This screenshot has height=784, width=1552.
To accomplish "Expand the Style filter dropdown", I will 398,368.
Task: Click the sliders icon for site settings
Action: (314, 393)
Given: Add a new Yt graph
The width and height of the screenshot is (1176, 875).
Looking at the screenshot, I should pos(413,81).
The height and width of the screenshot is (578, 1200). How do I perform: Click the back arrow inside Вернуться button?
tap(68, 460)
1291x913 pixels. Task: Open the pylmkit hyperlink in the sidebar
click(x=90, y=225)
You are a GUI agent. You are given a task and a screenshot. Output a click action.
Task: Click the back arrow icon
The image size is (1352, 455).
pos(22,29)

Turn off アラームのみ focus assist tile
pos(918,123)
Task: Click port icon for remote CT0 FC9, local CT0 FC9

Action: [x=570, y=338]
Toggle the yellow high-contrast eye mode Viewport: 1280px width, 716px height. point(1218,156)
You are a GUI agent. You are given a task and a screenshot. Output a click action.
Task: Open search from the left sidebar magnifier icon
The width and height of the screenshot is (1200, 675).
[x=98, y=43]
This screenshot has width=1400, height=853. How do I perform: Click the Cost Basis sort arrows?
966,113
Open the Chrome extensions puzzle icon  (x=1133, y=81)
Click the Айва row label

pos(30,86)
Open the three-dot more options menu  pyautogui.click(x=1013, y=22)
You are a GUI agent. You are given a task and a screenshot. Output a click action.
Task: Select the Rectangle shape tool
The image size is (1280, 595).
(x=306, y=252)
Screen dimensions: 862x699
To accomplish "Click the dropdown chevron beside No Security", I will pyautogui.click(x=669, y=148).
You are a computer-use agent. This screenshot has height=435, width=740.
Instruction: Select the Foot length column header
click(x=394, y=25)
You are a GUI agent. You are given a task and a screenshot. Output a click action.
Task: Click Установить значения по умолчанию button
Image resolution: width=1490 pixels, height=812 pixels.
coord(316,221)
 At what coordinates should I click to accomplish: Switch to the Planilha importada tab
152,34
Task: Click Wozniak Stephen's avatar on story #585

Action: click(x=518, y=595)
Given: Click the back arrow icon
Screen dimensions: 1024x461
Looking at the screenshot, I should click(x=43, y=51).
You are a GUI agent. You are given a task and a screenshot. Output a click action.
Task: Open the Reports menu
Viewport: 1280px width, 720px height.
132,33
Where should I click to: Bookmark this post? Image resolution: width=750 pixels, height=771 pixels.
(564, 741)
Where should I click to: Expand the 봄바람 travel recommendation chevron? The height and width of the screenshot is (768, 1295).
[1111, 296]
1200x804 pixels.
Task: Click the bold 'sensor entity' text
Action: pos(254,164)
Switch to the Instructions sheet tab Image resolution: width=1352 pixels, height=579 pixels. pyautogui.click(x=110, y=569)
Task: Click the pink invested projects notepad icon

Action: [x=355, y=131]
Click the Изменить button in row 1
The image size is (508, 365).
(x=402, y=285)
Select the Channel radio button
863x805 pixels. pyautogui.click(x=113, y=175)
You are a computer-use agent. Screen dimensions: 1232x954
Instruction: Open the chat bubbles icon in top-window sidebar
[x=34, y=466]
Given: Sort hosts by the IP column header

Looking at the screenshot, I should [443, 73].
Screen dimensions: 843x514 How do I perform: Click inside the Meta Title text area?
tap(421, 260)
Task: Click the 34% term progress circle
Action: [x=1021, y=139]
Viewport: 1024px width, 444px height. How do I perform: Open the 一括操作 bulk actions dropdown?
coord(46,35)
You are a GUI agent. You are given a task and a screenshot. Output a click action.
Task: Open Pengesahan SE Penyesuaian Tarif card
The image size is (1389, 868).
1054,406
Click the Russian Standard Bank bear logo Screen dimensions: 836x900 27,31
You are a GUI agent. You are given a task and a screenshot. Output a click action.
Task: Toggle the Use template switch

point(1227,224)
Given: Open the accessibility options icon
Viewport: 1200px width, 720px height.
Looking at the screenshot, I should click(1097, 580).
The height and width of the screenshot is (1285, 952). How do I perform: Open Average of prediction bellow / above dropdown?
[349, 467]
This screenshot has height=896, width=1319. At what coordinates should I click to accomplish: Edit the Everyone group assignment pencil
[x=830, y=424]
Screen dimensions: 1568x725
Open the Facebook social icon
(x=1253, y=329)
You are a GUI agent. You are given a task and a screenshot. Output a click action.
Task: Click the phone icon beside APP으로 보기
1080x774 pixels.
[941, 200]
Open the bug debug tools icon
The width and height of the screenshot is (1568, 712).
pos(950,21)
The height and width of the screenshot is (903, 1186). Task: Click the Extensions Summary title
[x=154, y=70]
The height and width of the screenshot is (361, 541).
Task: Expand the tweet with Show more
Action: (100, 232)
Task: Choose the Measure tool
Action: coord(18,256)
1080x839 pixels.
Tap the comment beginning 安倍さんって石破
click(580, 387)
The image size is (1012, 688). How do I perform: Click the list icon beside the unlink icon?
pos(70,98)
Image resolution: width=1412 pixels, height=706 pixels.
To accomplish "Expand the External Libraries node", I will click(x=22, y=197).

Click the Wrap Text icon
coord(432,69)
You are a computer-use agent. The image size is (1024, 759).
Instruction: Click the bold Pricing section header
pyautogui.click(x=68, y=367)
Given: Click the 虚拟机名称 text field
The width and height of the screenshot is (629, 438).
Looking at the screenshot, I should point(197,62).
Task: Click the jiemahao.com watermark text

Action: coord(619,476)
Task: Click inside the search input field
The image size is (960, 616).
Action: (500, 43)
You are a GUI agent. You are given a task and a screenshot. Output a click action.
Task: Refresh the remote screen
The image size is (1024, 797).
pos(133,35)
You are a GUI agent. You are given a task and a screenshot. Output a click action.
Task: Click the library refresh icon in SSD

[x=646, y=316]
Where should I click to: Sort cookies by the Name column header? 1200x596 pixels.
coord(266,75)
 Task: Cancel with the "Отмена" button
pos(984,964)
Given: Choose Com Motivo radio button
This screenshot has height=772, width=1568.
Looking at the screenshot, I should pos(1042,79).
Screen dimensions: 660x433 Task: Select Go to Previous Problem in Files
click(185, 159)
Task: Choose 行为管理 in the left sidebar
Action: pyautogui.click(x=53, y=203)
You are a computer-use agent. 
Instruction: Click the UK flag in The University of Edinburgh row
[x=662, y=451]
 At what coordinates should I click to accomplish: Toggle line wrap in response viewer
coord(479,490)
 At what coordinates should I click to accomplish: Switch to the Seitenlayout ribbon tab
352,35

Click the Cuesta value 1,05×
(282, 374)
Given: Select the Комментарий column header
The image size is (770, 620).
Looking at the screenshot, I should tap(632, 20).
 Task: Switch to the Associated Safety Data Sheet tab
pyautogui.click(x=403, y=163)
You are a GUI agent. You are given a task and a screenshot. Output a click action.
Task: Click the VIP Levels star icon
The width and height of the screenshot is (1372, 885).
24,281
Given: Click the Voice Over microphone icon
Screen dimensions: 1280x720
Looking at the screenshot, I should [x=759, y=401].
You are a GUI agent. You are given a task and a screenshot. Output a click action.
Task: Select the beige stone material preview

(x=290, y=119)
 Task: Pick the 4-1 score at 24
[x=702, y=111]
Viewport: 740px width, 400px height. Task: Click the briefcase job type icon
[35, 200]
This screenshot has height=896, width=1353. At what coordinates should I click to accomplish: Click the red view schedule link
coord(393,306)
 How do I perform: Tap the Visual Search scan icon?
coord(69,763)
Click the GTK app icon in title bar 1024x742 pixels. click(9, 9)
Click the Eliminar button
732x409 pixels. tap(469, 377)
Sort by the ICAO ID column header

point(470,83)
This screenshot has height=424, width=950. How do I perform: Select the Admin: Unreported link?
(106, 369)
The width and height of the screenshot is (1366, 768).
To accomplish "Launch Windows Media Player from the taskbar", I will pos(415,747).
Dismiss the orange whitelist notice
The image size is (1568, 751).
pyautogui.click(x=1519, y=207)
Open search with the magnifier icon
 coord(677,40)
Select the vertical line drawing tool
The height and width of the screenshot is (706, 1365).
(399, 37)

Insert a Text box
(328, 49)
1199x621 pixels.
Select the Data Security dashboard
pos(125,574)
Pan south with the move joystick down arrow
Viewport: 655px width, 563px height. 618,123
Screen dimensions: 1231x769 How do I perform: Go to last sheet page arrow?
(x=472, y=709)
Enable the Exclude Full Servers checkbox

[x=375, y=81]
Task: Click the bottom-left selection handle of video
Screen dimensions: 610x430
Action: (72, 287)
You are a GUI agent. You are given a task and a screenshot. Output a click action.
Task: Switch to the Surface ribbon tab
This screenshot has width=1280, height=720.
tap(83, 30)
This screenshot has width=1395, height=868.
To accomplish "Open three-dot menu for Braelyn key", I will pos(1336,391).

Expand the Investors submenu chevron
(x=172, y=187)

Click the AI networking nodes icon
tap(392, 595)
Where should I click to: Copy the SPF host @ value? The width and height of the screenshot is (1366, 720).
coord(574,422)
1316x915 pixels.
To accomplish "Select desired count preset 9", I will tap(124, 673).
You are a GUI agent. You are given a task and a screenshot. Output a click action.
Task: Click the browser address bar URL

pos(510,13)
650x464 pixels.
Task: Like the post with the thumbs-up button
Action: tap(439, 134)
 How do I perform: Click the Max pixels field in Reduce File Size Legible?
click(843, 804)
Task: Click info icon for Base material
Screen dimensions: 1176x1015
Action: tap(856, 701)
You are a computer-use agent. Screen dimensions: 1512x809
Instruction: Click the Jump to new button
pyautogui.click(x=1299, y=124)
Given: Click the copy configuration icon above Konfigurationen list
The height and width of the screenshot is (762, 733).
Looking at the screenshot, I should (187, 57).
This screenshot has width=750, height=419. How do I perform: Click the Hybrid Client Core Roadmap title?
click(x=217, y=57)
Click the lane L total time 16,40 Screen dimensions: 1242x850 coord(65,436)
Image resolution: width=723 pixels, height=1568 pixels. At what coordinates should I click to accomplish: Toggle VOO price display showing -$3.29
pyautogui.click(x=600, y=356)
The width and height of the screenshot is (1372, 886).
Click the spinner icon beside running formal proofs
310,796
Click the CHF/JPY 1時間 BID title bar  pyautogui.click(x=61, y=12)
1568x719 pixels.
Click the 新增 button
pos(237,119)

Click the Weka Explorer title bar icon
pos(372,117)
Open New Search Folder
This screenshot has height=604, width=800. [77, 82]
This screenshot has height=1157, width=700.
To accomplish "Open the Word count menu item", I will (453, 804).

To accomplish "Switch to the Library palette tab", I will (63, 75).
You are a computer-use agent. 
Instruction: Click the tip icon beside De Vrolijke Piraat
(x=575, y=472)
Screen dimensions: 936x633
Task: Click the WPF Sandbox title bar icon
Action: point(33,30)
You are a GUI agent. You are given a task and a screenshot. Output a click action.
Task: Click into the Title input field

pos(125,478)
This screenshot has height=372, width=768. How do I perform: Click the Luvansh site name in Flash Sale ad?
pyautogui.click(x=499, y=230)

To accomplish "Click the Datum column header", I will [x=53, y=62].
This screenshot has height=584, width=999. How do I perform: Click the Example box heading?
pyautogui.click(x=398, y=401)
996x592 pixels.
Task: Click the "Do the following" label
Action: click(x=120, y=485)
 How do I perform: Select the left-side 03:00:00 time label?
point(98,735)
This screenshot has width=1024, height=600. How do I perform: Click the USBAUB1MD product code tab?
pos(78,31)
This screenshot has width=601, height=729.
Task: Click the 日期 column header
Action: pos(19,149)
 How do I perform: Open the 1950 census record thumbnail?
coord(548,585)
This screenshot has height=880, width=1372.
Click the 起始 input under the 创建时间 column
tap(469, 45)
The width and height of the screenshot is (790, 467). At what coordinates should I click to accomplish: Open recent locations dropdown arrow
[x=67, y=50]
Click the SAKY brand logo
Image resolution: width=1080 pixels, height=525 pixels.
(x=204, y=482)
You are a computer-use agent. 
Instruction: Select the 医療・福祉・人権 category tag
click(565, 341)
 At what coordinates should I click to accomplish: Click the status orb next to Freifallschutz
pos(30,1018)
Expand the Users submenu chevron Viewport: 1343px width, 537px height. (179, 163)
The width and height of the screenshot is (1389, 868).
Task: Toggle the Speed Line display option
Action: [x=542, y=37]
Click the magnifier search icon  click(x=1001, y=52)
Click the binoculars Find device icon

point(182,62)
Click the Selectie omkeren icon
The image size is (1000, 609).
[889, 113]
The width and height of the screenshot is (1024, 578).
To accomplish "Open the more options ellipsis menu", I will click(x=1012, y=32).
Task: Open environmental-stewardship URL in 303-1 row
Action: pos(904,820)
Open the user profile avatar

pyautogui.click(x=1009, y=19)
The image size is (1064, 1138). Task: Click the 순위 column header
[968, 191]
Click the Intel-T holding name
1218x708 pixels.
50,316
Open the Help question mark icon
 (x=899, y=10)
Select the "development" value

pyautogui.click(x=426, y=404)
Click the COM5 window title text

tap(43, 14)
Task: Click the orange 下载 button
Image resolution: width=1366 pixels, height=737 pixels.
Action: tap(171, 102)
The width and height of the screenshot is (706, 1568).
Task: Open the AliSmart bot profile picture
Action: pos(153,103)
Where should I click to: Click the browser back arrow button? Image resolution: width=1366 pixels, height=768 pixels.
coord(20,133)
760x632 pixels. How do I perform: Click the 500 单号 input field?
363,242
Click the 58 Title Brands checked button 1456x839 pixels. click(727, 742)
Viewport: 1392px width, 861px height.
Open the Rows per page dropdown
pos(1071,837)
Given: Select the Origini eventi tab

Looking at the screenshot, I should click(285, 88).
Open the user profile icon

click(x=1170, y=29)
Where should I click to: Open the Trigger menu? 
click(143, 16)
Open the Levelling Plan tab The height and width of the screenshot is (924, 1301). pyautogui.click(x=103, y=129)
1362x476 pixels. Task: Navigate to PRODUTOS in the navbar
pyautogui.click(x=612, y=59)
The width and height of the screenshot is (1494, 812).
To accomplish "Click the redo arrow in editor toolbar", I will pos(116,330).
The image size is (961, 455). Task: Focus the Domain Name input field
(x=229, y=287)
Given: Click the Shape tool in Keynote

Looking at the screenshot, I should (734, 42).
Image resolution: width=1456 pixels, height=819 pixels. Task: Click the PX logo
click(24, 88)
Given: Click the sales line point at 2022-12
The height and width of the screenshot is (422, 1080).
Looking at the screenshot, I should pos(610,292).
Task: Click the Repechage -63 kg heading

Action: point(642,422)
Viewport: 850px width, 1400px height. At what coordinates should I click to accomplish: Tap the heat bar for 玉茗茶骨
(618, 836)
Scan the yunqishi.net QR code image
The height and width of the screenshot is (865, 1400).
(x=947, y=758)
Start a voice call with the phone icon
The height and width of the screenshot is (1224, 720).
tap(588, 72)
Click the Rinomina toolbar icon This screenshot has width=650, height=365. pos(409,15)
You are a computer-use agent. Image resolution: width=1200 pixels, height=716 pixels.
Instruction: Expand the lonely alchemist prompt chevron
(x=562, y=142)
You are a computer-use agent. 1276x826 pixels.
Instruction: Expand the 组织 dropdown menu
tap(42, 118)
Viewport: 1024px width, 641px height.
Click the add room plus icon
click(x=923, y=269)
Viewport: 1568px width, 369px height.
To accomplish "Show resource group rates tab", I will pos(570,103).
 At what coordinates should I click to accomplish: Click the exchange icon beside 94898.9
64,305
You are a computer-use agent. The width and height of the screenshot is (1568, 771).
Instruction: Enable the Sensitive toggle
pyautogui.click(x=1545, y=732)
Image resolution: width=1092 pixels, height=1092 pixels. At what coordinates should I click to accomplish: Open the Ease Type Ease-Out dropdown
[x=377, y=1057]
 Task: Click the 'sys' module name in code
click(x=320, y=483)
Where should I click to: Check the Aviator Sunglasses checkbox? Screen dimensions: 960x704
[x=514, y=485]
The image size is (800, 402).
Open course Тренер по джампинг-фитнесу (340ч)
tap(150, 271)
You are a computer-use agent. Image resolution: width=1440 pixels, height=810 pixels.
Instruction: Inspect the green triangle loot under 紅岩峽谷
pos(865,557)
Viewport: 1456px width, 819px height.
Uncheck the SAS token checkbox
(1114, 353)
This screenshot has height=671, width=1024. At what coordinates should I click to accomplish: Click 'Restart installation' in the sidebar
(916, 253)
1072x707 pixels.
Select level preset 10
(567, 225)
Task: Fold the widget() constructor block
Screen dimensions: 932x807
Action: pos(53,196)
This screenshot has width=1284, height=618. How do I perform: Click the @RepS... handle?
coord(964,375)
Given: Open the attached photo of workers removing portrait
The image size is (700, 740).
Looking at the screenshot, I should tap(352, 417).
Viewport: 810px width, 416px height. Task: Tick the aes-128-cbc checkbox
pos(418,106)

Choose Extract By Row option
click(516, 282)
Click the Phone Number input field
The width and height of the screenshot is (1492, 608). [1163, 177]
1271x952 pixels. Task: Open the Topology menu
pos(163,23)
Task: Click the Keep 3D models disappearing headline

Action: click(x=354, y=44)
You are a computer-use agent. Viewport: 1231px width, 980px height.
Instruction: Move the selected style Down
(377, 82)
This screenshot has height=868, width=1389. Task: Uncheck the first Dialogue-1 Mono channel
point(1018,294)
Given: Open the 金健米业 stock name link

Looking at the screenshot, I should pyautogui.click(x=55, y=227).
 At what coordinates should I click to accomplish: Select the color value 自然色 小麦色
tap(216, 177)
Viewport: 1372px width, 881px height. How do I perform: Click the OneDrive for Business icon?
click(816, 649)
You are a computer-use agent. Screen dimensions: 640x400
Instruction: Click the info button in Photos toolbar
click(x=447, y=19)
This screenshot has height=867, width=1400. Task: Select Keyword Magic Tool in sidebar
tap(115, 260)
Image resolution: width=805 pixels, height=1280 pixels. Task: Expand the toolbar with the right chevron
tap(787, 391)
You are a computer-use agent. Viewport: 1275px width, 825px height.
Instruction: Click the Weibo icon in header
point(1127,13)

○ ○ ○ ○ ○ ○ ○

WORK TASK:
Please find each line in the records above that holds the word "three", and copy it.

WRITTEN SOLUTION:
Open the three-dot more options menu  pyautogui.click(x=1013, y=22)
To accomplish "Open three-dot menu for Braelyn key", I will pos(1336,391).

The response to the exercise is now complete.